Texte d'étude
Des prérequis essentiels pour un vrai travail collectif

La condition première à la réussite de cette démarche, c’est le climat au sein de l’équipe. Isabelle Jarrige insiste : « il faut s’assurer qu’on peut se parler, qu’on peut être d’accord… ou pas ! Notre rôle en tant qu’intervenant externe est de faire quelque chose de ce désaccord ».

Certaines structures ont besoin d’un temps de régulation en amont, surtout lorsque les tensions internes, le turnover ou les changements de direction ont fragilisé les dynamiques collectives. Dans ces contextes, le regard extérieur d’un accompagnant peut faire toute la différence, en redonnant du sens, de la méthode, et surtout, du temps.

Un document structurant… mais pas technocratique

Si le projet d’établissement est un cadre formel, il ne doit pas devenir un outil déconnecté du terrain. Il doit au contraire permettre de valoriser les pratiques, les savoir-faire, les initiatives locales.

« Structurer la pensée et l’action par des écrits, ce n’est pas déconnecter les professionnels du terrain. Au contraire, c’est aussi leur permettre de valoriser ce qu’ils font déjà mais qui n’est pas toujours perceptible », rappelle Yann Lecouturier.

C’est aussi un levier de négociation avec les financeurs et les autorités de contrôle, un espace pour rendre visible ce qui est souvent invisibilisé dans les pratiques du quotidien.

Un outil au service de la qualité… et de la fidélisation
Dans un contexte marqué par un turnover élevé, la pénurie de personnel et un sentiment d’épuisement des équipes, le projet d’établissement peut jouer un rôle fédérateur et mobilisateur.

À faire
(1) D'après le texte sur le projet d'établissement, quelle est la condition première à la réussite de la démarche ?
(2) Rédigez la suite du texte sur le projet d'établissement à partir de sa dernière phrase.

Enregistrements extraits
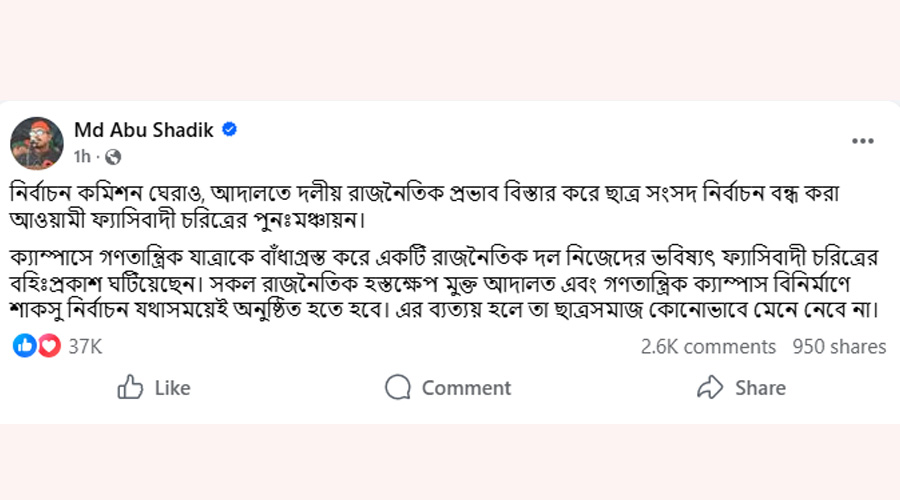Open the 2.6K comments link
900x500 pixels.
708,346
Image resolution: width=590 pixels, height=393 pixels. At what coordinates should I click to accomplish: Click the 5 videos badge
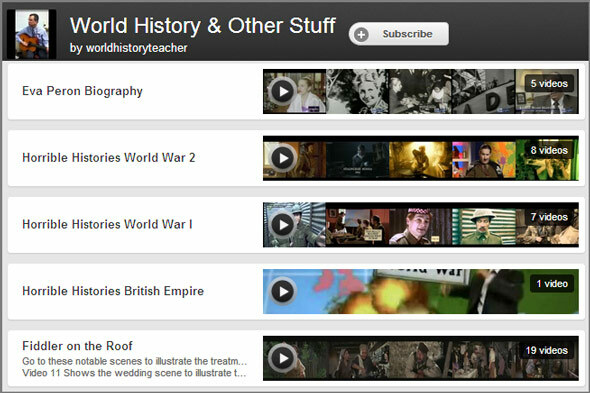(x=549, y=84)
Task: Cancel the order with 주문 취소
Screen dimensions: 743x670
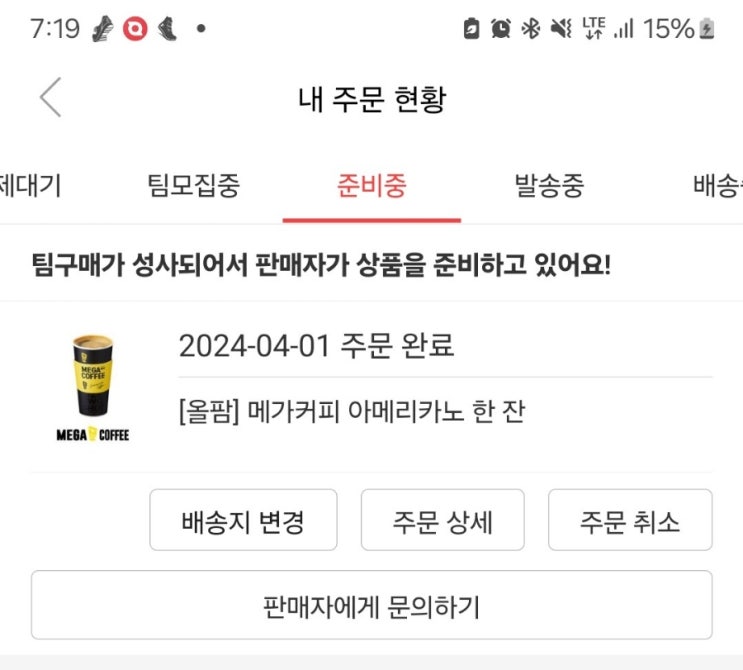Action: coord(630,520)
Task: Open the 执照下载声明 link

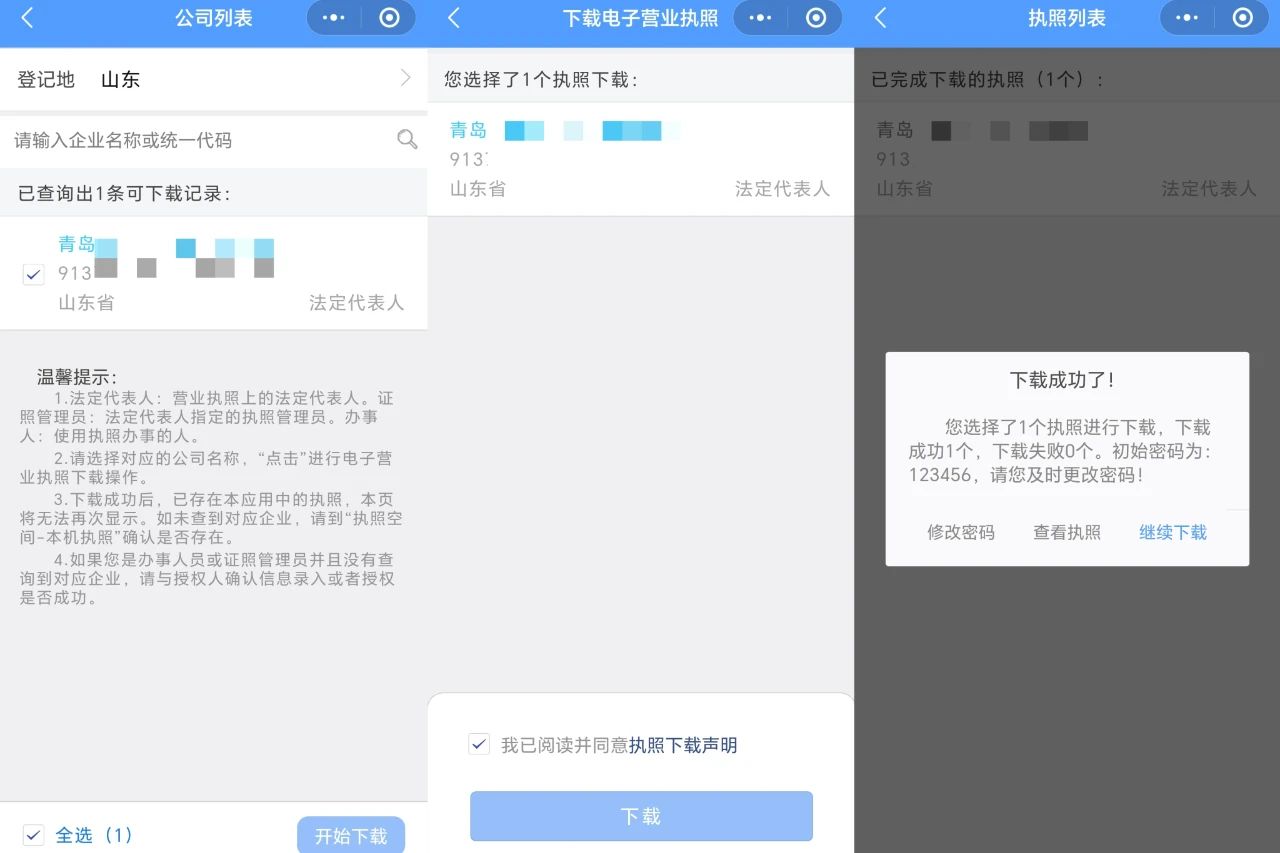Action: click(x=683, y=745)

Résultats des tâches
(1) Le climat au sein de l'équipe.

(2)
Comme le rappelle Isabelle Jarrige, « une équipe peut fonctionner sans direction, mais pas l’inverse, il faut toujours garder ça en tête. Si le projet est bien mené, il peut recréer du lien, du sens, de la stabilité ».

C’est un outil de cohésion, mais aussi de reconnaissance, qui peut contribuer à fidéliser les professionnels en redonnant de la visibilité à leur engagement.

Un pilier de l’évaluation qualité

Dans le cadre de la nouvelle démarche d’évaluation de la qualité conduite par la HAS, le projet d’établissement peut être une vraie boussole pour l’équipe. Yann Lecouturier rappelle que ce document, co-construit avec la gouvernance, les professionnels et les personnes accompagnées, « permet de définir ce qui est fait aujourd’hui, avec qui, et dans quel objectif, tout en traçant une perspective d’adaptation aux besoins des personnes accompagnées et aux évolutions du secteur ».

Il ne s’agit donc pas seulement d’un document interne : le projet d’établissement constitue une clé de lecture essentielle pour les partenaires, financeurs mais aussi pour les évaluateurs qui viennent rencontrer la structure. “Il donne à voir l’identité de l’établissement, les valeurs qu’il porte, les moyens mobilisés, les publics accompagnés et la manière dont les actions sont mises en œuvre. Lors de l’évaluation, il fait partie des éléments de preuve mobilisés pour apprécier la qualité de l’accompagnement, en cohérence avec les critères du référentiel HAS.”

La récente obligation, introduite par le décret de 2024, d’y intégrer une évaluation des risques de maltraitance, renforce son importance. “C’est à la fois une feuille de route stratégique pour l’établissement, et un repère opérationnel dans le quotidien des équipes. Son actualisation tous les cinq ans, en lien avec l’évolution des pratiques et du cadre réglementaire, permet de garantir une démarche continue d’amélioration de la qualité, articulée avec les attendus de la HAS.”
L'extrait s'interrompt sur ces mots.